━━ Materials provided ━━

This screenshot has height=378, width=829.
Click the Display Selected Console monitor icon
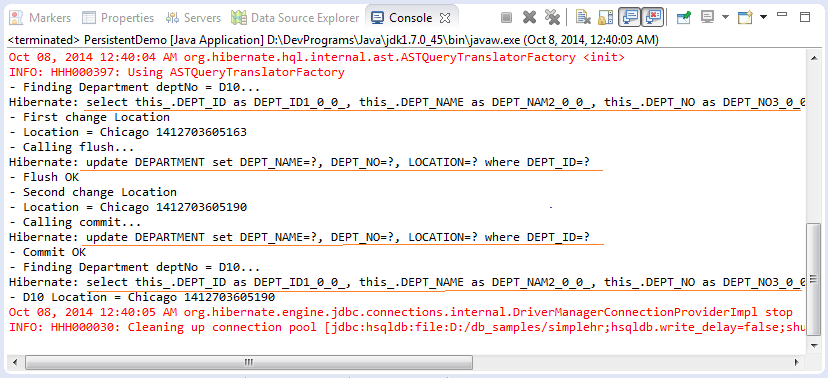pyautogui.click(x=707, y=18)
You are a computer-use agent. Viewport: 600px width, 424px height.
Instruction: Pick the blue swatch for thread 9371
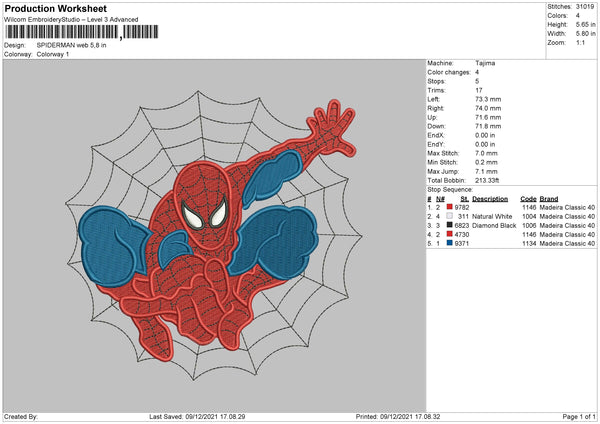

━━━

#### [Work request]
For every line above that has "width" in it, copy the line.

#### [Response area]
This screenshot has height=378, width=829.
You are a computer-use agent. Viewport: 600px width, 424px height.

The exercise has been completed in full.